The original question only states that a classical cipher is used, and I am going to articulate 1) why I think a polyalphabetic substitution cipher is used AND 2) my attempts so far.

The Question

c1 = rhlxhei rb niu ir-wbbxug "qeejv," rgj mbfo sdg
m1 = friends by the so-called "posts," but they can
c2 = fypx pd jkx teoyde nupyd wbd hhtfmo yqvlfqeu
m2 = ?

Which type of cipher is used

  1. If it is a transposition cipher, then for each character, the number of its occurrences should be identical in both plaintext and ciphertext. (Contradiction)
  2. It is a monoalpbetic substitution cipher, the same character in plaintext should be mapped to the same character in ciphertext. (Contradiction)

As a result, it should be a polyahplabetic substitution cipher.

My Attempts

IC (Index of Coincidence)

I googled that Index of Coincidence can be used to guess the key length, but that is based on that the length of the ciphertext is statistically long enough.

Calculate Offsets

I then realized that if Vigenère cipher is used, then for each character of m1 and c1, I can calculate the offset between them, and figure out the repeating pattern in the offsets.

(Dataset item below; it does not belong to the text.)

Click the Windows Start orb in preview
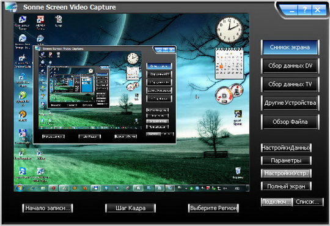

To make it clear, offsets[i] = (c[i] + 26 - m[i]) % 26, and offsets is printed below

12 16 3 19 20 1 16 16 3 20 1 16 16 3 20 1 16 12 16 3 1 16 12 16 3 16 12 16 19 20 1 16 16 3 19

However, there are two difficulties.

  1. Although there are some repeating numbers (e.g. 16, 19, 1, etc.), I failed to extract the exact pattern from the offsets.
  2. If I directly applied those offsets (reversely) to c2, the result does not make sense (m2 = rosq qt mey jhiztq qvfkt mnt bijvph otofggux'), so I am wondering maybe the plaintext is incorporated into the key in some way.

Please correct me if the process described above is somewhat wrong and direct me if there is a certain way to take advantage of the known (c1, m1) pair. Thank you!